We said goodbye to our wonderful dog Cassie this week. It was a terribly hard and upsetting decision, but she was failing, and her quality of life had deteriorated to the point where we knew we had to make the right decision for her. We are at peace. She lived a good and long life for a dog. But we are also incredibly sad.
Cassie was a pound puppy. We got her at the Thomas J. O’Connor animal shelter in Springfield, Massachusetts, in the summer of 2001. The police had picked her up after finding her tied to a tree in a trailer park in Chicopee, and no one would claim her as theirs. She had been in the pound for only a few days when I saw her on Petfinders.com and suggested we go take a look.
She was skinny, dirty, and overly excited.
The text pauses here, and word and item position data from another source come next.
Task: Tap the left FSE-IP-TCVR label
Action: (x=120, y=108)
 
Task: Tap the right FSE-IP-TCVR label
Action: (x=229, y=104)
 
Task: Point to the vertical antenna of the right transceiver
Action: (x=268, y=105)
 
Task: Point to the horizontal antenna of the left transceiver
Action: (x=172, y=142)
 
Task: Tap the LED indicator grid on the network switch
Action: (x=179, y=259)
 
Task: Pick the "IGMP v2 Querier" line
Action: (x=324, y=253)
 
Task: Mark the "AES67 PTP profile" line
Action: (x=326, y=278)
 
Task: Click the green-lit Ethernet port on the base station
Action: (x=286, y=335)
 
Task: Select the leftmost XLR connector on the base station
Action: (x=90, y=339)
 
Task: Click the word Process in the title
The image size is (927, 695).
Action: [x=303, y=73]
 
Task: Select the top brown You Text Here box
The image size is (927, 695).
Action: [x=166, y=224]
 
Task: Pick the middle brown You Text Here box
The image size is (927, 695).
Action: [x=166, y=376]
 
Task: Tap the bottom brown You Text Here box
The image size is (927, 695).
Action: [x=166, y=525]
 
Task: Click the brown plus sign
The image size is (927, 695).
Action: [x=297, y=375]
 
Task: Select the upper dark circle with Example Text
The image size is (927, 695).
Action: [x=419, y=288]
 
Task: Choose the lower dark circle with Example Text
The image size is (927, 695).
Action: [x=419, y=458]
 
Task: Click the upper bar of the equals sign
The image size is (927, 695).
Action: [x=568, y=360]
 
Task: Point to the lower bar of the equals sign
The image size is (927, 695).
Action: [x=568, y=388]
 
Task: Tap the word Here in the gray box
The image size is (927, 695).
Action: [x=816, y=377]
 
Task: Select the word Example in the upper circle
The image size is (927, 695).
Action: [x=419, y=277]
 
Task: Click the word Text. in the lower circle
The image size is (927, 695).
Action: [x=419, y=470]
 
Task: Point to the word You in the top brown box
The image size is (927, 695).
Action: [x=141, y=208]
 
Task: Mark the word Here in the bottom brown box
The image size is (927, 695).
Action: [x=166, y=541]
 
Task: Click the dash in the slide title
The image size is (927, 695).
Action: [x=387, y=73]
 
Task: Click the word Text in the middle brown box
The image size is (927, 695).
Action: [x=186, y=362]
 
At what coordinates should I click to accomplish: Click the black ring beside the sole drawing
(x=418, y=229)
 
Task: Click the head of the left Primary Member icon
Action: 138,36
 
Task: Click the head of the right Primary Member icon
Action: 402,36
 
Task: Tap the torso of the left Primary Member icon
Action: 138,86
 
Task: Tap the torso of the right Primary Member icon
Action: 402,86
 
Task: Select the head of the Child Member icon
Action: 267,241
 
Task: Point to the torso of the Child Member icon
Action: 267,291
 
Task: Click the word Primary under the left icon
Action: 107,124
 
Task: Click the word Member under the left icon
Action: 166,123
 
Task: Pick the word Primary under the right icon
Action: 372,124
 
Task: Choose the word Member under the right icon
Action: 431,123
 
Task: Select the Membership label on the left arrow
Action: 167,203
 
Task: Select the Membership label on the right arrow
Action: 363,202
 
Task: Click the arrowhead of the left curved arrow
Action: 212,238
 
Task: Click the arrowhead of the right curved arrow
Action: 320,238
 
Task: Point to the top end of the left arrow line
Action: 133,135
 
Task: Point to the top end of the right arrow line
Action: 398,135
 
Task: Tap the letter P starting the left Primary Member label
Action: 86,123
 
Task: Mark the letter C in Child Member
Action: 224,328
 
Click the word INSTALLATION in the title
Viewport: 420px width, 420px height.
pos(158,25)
Harvey and Maddy were skeptical, but I was in love, and I knew right away that she was sweet and gentle and loving. And I was right. Cassie never once growled at a person or a cat, and she only growled at dogs if they invaded her space, which wasn’t very often. She never, ever hurt anyone. She loved everyone. When we told family and close friends that she was gone this week, everyone described her as loving and sweet and gentle.
Our vet estimated that she was about a year old when we adopted her at the end of July, 2001, so we assigned her a birth date of July 31, 2000. She took almost no time to adapt to living with us. She was clean and playful and smart. She could run like the most graceful of animals. The first time we took her to the beach, she ran all the way up a high dune. We raced after her, fearful we’d never see her again, but there she was waiting for us at the top. It took a long time before she was ever let off the leash again.
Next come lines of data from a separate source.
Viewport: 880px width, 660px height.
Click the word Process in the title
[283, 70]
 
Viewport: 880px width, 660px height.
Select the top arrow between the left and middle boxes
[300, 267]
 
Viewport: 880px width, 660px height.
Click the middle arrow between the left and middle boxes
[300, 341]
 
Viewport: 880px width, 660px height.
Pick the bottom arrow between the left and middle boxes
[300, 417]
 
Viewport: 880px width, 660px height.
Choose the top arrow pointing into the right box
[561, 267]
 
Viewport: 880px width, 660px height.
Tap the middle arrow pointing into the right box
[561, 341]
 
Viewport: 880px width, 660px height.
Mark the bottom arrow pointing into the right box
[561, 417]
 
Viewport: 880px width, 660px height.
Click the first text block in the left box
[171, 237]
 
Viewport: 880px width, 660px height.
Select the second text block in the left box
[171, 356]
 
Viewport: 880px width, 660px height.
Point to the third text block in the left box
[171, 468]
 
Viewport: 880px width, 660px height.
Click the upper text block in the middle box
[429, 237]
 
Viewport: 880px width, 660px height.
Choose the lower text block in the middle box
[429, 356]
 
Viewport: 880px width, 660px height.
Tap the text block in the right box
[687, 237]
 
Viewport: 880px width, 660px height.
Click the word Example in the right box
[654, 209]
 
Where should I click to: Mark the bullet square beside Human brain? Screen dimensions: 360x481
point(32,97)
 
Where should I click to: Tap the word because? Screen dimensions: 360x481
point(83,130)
Cassie was with us during that dreadful fall of 2001 in the aftermath of 9/11. She was such a positive distraction. When my family, all shaken still by the events of that September, gathered for Thanksgiving, it was Cassie who made us laugh. She was still new and puppy-like, and she’d run from one member of the family to another, excited and happy.
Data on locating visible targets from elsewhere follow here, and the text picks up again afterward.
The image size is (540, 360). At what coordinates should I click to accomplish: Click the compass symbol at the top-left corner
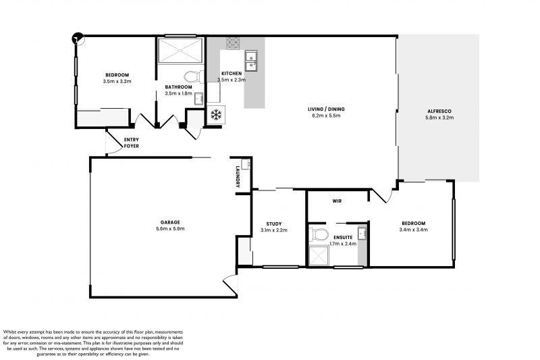point(78,38)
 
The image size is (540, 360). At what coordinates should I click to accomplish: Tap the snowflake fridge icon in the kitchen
point(217,114)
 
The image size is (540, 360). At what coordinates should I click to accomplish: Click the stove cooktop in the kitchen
point(234,44)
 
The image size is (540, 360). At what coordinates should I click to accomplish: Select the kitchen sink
point(251,61)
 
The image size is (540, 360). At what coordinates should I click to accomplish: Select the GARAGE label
point(170,222)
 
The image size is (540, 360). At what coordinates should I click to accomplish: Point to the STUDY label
point(273,224)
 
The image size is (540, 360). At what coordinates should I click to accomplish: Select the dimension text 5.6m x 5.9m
point(170,229)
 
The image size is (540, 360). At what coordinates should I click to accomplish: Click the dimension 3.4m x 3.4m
point(413,230)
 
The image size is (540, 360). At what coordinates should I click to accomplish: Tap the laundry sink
point(247,164)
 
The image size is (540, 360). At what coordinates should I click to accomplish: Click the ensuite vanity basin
point(362,234)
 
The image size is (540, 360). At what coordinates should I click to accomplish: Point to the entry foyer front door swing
point(112,143)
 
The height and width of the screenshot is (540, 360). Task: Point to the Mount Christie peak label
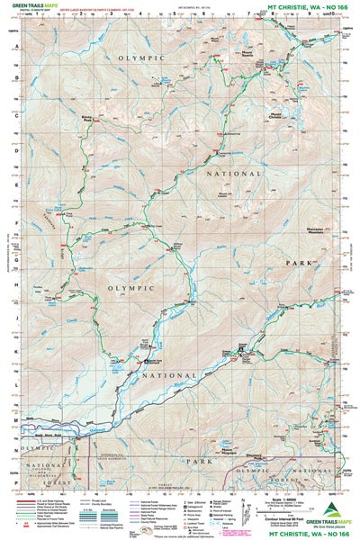277,115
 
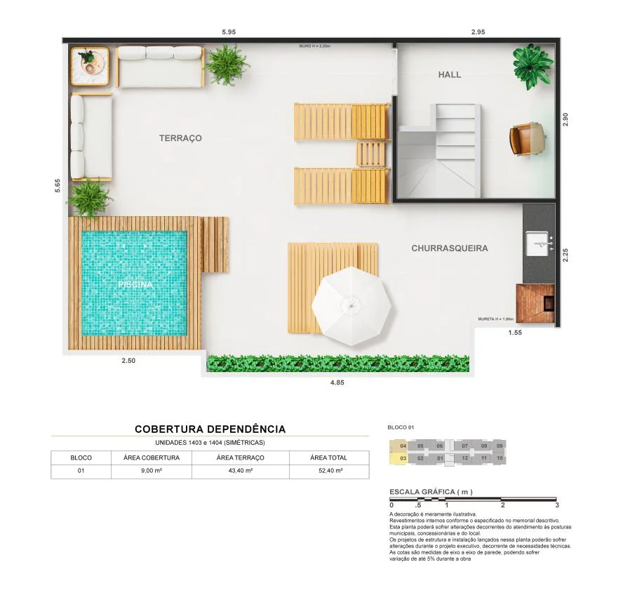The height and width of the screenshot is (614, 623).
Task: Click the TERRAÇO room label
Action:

Once she settled in, she became calm and unflappable. No matter where we took her—to the Cape, to a new house, to a temporary apartment before our new house was ready, to our cottage—she adapted almost instantly. We even once dragged her all the way to Geneva, New York, so she could visit Maddy at college. She was great in the car, great with children, and great with us. I often felt badly that she was growing up in a home with no small children since she would get so excited any time she saw a young child. And children loved her. She would kiss them, and they would hug her.
About the only thing she didn’t like were elevators. Can’t say that I blame her. She liked going to the groomer, she liked going to the vet. She liked strangers, she liked anyone. She didn’t bark at people at the door or those who entered our home. She never jumped on people or pushed them around, despite the collie herding instinct. She was definitely not a watchdog. She was a love dog.
And our cats Smokey and Luna adored her. From when they were little kittens, they would curl up on her, and to the very end of her long life, Smokey still treated her like his mother, kneading his (clawless) front paws into her belly and nuzzling his nose into her fur. The only thing that seemed to light up Cassie’s eyes as she declined was Smokey. She would even chase after him a bit to play.
Cassie was an incredible companion—on long walks in the neighborhood or the woods or the beach (even though she didn’t love the beach much) and just being with us in our home. She was always right there with us wherever we went. I can’t tell you how much we will miss her and how much we agonized over her decline and our final decision to give her peace. But she had been there for us, and we had to be there for her.
So we are at peace. She is no longer distressed and confused, and we can look back with deep love and gratitude for the fourteen years we had her with us. Goodbye, Cassie. You will always be our dog, and we will always keep you in our hearts.